Stepped vs level premiums (often available on life/trauma)
Some policies may offer stepped premiums (often cheaper initially, rising over time) or level premiums (often higher initially, designed to be more stable). Whether this suits you can depend on how long you expect to hold the cover and how you want costs to behave over time.
Example:
A couple planning to keep cover for decades might at least explore whether a level premium structure fits their budget, rather than being surprised by increases later.
The definitions and fine print (the unsexy part)
This is where advice can help. Policy wording, exclusions, and claim definitions matter, especially for trauma and income cover. Two covers can look similar on the surface but behave differently at claim time.
Example:
Two people both have “income protection,” but one policy pays based on broader criteria than the other. You wouldn’t want to discover that difference when you’re already unwell and under stress.
Common mistakes people make (and how to avoid them)
A few patterns come up often, not because people are careless, but because insurance is easy to set-and-forget.
Underestimating the risk of not being able to work
Many people insure death first (understandably), but being unable to work due to illness or injury can be a bigger day-to-day financial problem.
Example:
A 40-year-old with a mortgage might have solid life cover, but no income cover. If they’re off work for six months, the immediate cashflow pressure may be intense even though “nothing catastrophic” happened.
Relying completely on workplace cover
Work cover can be valuable, but if it’s tied to employment, it may reduce or end when you change roles.
Example:
Someone moves from a corporate job to contracting and discovers their old benefits don’t come with them. Suddenly, the gap is obvious, and they’re applying at a different age and health stage.
Not reviewing cover when life changes
A new mortgage, a new baby, a separation, a new business, these events can change what “enough cover” means.
Example:
A couple sets up cover before kids, then five years later childcare and bigger living costs mean their original plan may no longer match reality.
A practical way to put a plan together
If you want a simple process, try this:
Start with your biggest vulnerability, usually cashflow. If one income stopped for a period, what breaks first?
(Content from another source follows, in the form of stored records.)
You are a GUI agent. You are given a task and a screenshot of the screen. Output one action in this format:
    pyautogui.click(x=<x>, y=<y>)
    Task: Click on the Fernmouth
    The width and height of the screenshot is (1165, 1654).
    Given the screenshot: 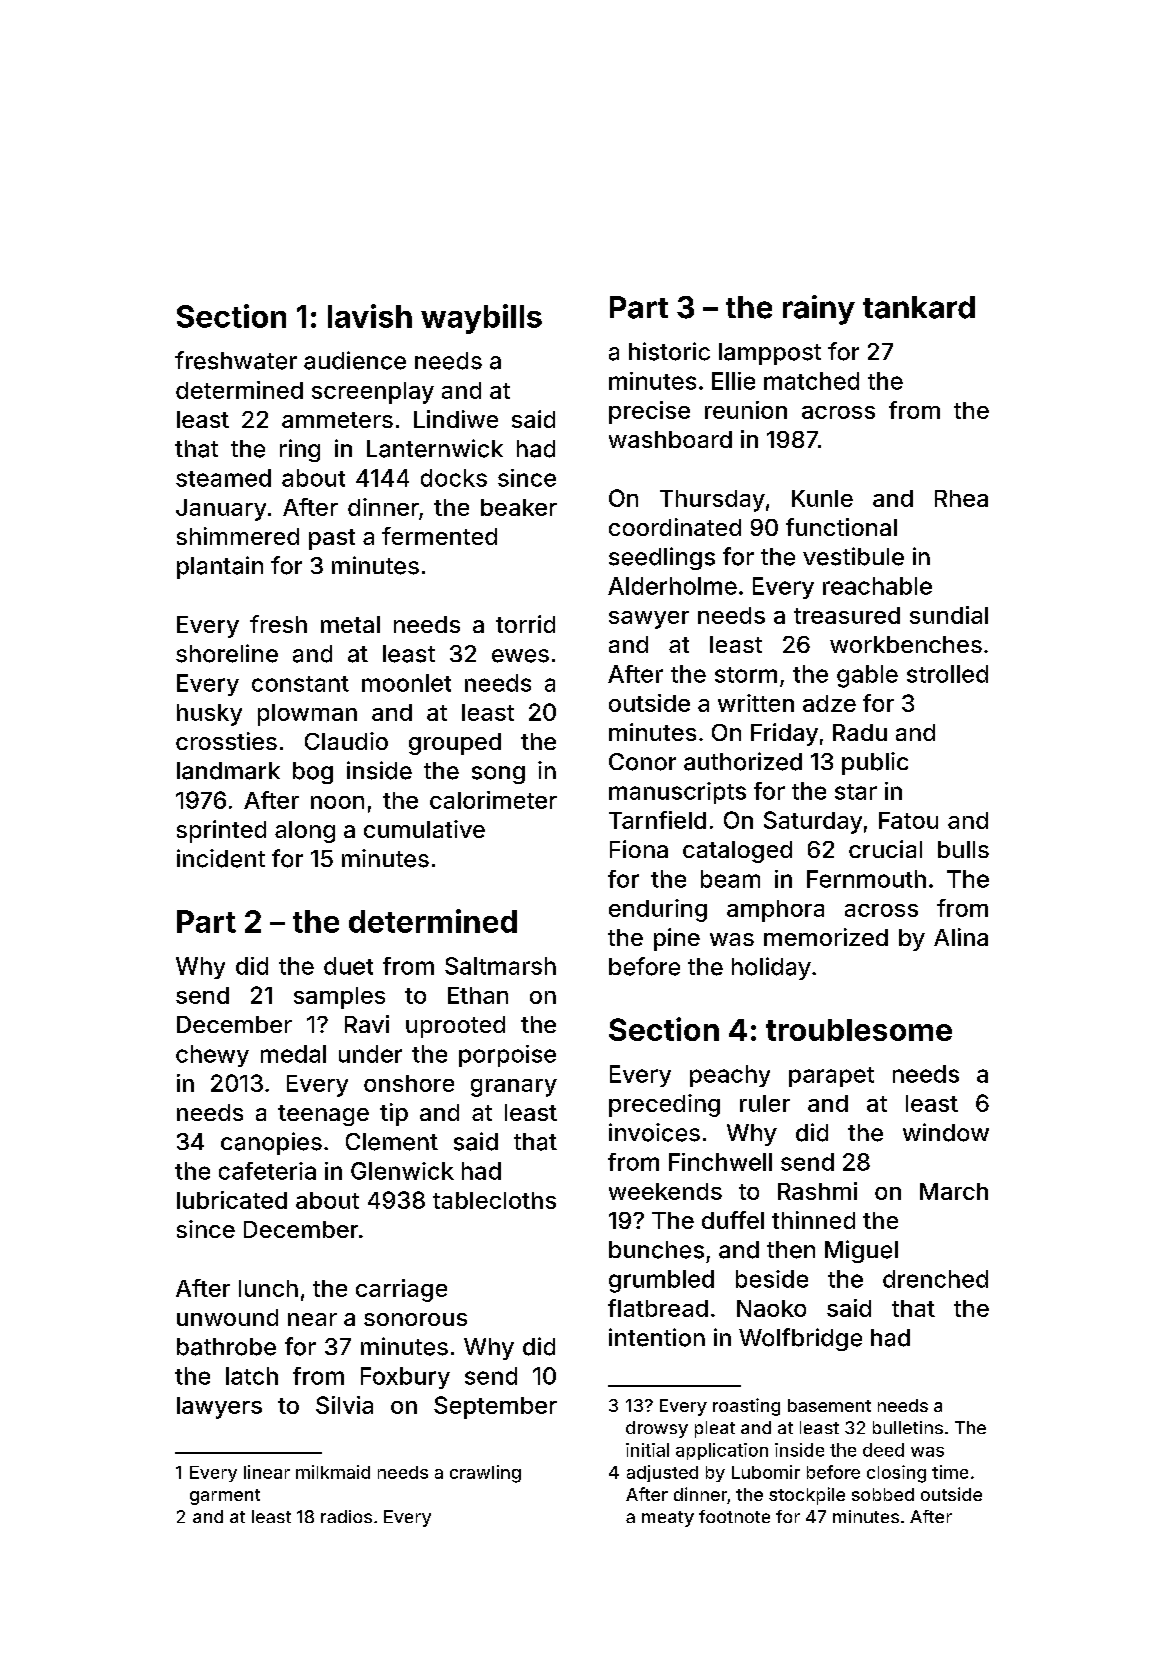 What is the action you would take?
    pyautogui.click(x=866, y=879)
Then decide what you want insurance to do:
- keep the household running,
- reduce debt pressure,
- create choices during a health event,
- protect longer-term goals.
From there, it’s about balancing priorities against budget. In many cases, a “good, affordable plan you keep” is better than a perfect plan you cancel in a year.
Example:
A family might start with income cover and life cover at a level they can comfortably maintain, then review trauma cover once their mortgage is smaller or their cash reserves are stronger.
Bringing it back to your situation (Conclusion)
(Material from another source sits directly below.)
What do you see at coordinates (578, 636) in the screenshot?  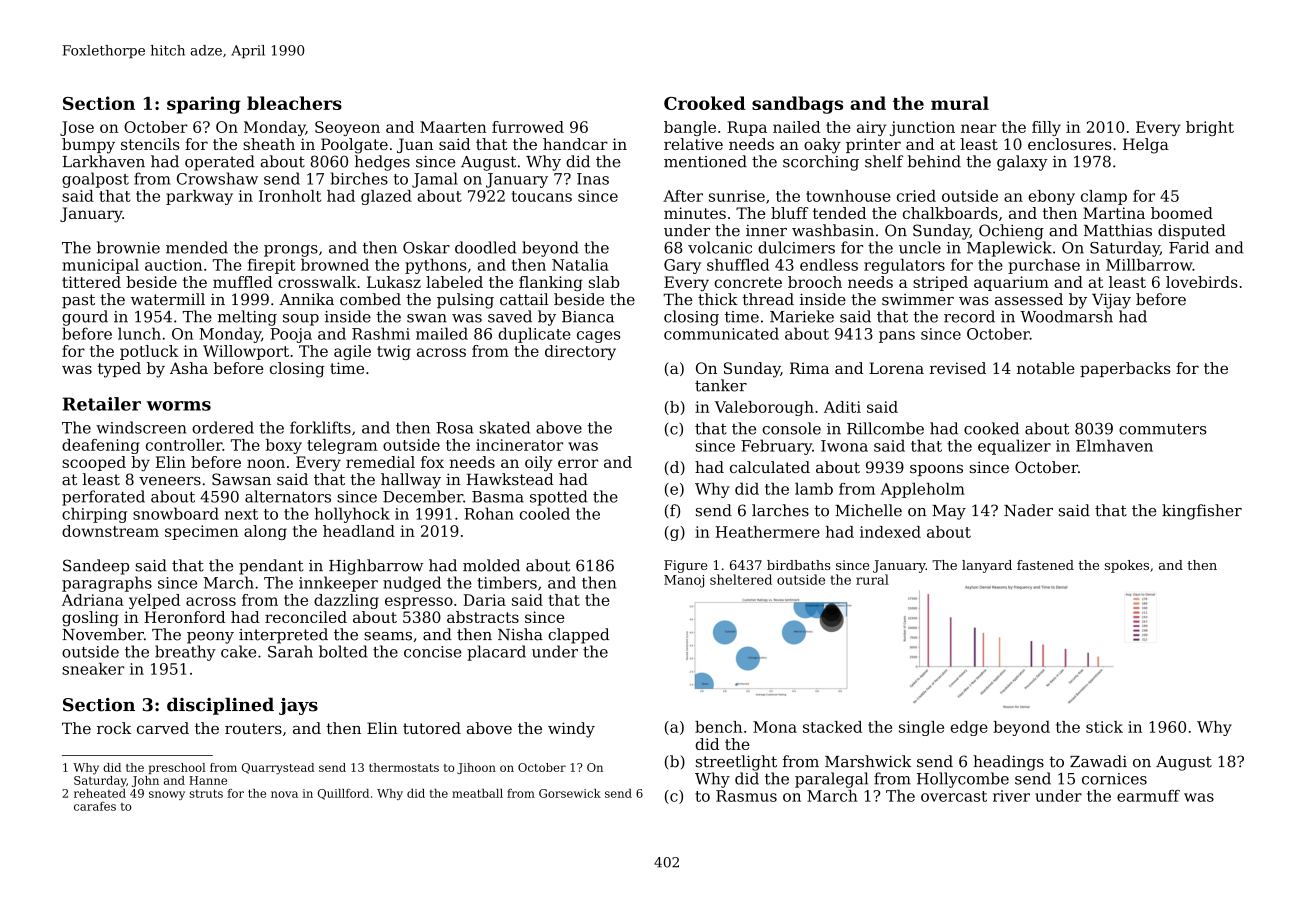 I see `clapped` at bounding box center [578, 636].
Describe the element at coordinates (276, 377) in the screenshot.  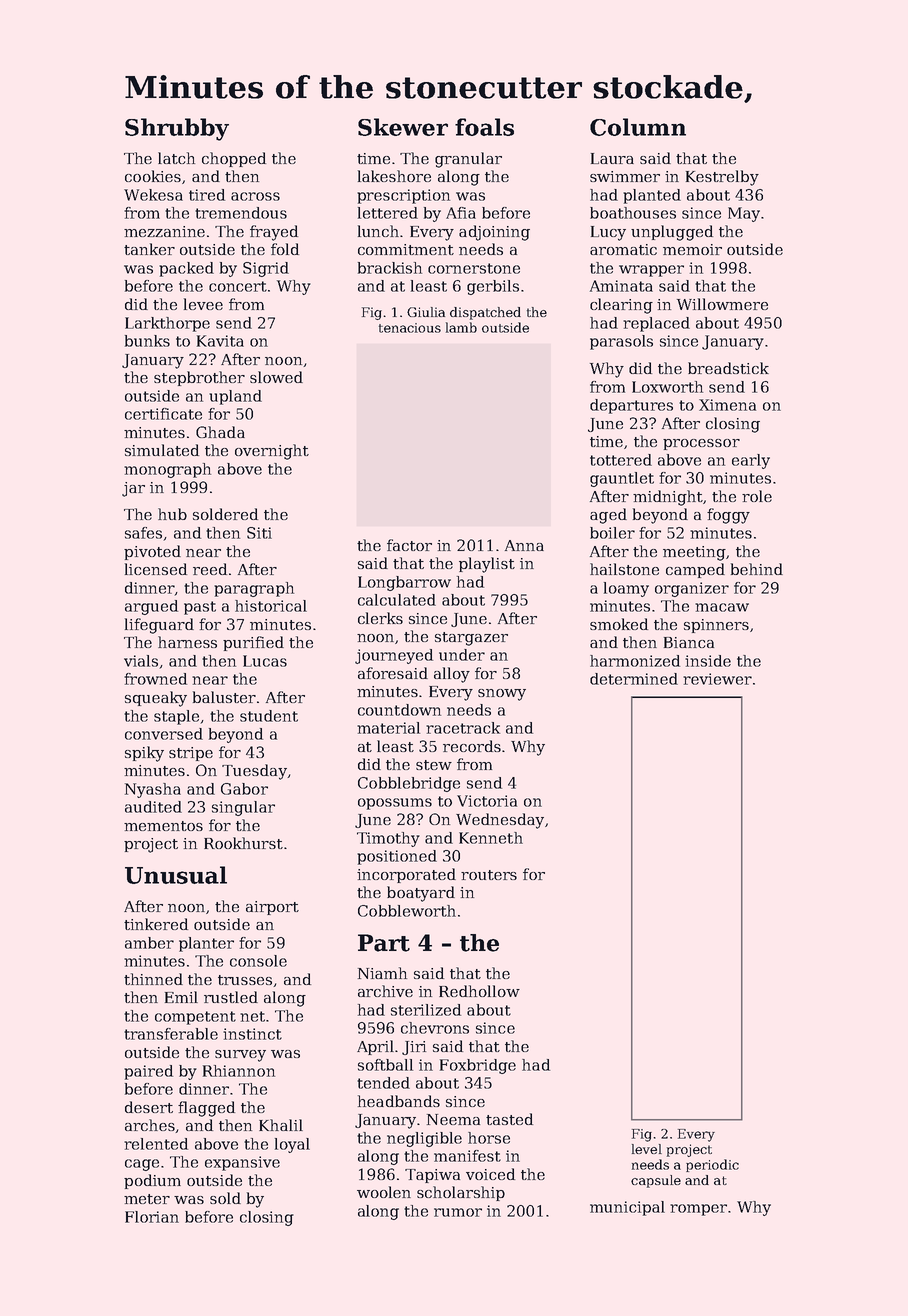
I see `slowed` at that location.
Personal insurance can feel like a maze until you frame it the right way.
It’s not about trying to insure every possible outcome. It’s about reducing the chance that an illness, injury, or loss forces rushed decisions, selling the house, draining investments, taking on expensive debt, or returning to work before you’re ready.
A sensible starting point is:
- protect the essentials (cashflow and the roof over your head),
- choose cover structures that match your real life (not an idealised version of it), and
- review when things change.
If you’d like personalised advice, an adviser can help you compare options, understand the trade-offs, and shape cover around your goals and budget, so it feels like a plan, not a pile of policies.
Disclosure
This article provides general information only.
It does not consider your personal circumstances, objectives, or financial situation.